Sainte Jeanne s’envola au Ciel le 3 février 1504, à l’âge de quarante ans, Jules II étant pape, Maximilien Ier empereur du saint Empire romain germanique et Louis XII roi de France. Une clarté extraordinaire parut pendant plus d’une heure dans sa chambre, au moment de sa mort. On trouva son corps couvert d’un rude cilice sur sa chair nue, avec une chaîne de fer sur ses reins ; c’est par ces instruments terribles de la pénitence chrétienne qu’elle avait remplacé les joyaux de la couronne royale. Cinquante-six ans plus tard, son corps était retrouvé sans aucune marque de corruption. Son culte établi de temps immémorial fut approuvé par Benoît XIV qui la déclara Bienheureuse, Pie VI étendit son culte à toute la France et Pie XII la canonisa le 28 mai 1950.


Dimanche 2 août 2026
10e dimanche après la Pentecôte
2e classe
Temps après la Pentecôte

S. Alphonse-Marie de Liguori,

évêque, confesseur et docteur



Oraison - collecte
Ô Dieu, qui montrez particulièrement Votre toute-puissance en pardonnant et en compatissant, multipliez sur nous Votre miséricorde, afin qu’après avoir recherché les biens que Vous avez promis, nous soyons rendus participants de ces biens dans le Ciel. Par Jésus-Christ Votre Fils, Notre Seigneur, qui vit et règne avec Vous dans l’unité du Saint-Esprit, Dieu dans tous les siècles des siècles.
Ainsi soit-il

Vie du Saint du jour
En 1696, Dieu suscita saint Alphonse. Ce gentilhomme napolitain, déjà célèbre comme avocat, vient déposer son épée sur l’autel de Notre-Dame de la Merci, car il veut désormais être soldat de Jésus-Christ et se débarrasser des affaires du siècle, afin de ne plaire qu’à Celui à qui il s’est donné. « L’Esprit du Seigneur est sur lui qui le consacre et l’envoie pour prêcher l’Évangile aux pauvres ».

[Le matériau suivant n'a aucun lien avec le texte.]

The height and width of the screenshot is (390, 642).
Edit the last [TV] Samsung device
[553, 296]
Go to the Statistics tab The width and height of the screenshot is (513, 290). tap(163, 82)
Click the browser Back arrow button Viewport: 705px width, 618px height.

« Il a été envoyé d’En-haut, pour amener le peuple à la pénitence ». Il fonde dans ce dessein la Congrégation du Très Saint Rédempteur dont, à l’exemple du Sauveur, il envoie les membres dans les campagnes, les bourgs et les villages pour y annoncer le royaume de Dieu.


Il s’obligea par vœu à ne jamais perdre un moment et ne commit jamais, au cours de toute sa vie, aucune faute mortelle.

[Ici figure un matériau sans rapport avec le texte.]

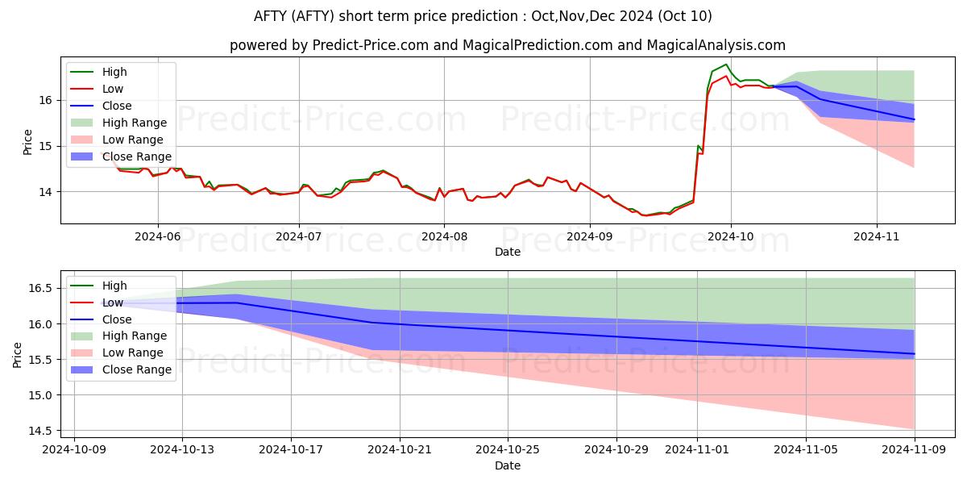Click the price peak near late September

point(726,65)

Il écrivit des ouvrages remplis d’érudition sacrée et de piété qui lui valurent le titre de Docteur de l’Église. Faisant ressortir toute l’importance de la prière dans le plan divin, il condense tout son traité sur la grâce dans cette phrase : « Celui qui prie se sauve, celui qui ne prie pas se damne. »


Saint Alphonse dut accepter d’être évêque de Sainte-Agathe des Goths, près de Naples.

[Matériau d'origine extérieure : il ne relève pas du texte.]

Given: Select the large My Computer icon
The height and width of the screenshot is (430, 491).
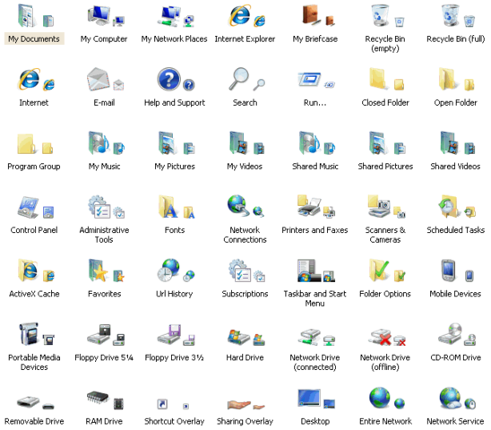Looking at the screenshot, I should coord(99,15).
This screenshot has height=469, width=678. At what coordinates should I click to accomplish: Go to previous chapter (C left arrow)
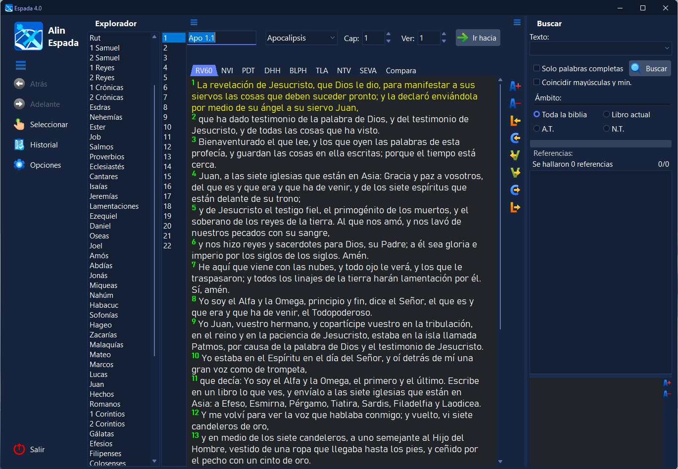point(515,139)
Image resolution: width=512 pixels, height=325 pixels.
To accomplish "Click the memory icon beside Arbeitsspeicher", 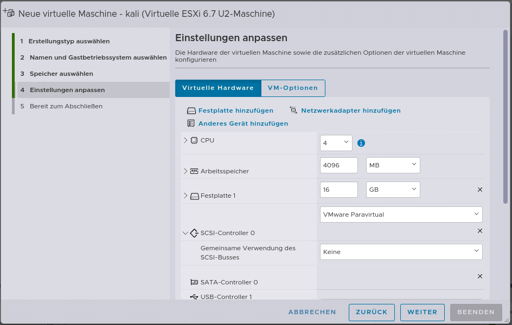I will 194,171.
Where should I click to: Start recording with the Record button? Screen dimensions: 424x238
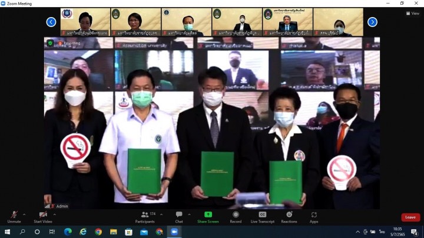[236, 216]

Il mourut à l’âge de quatre-vingt-onze ans, en l’an 1787. Le Pape bénédictin Pie VII ordonna qu’on envoyât à Rome trois doigts de sa main droite : « Qu’ils viennent à Rome, disait-il, ces saints doigts qui ont si bien écrit pour la gloire de Dieu, de la Vierge Marie et de la Religion ».


Pie IX le déclara en 1871 Docteur de l’Église universelle.


 voir la grande vie du Saint


Résolution pratique du jour
Rien ne nous fera plaisir à l’heure de la mort comme la confiance immense que nous aurons eue en Jésus-Christ le long de notre vie.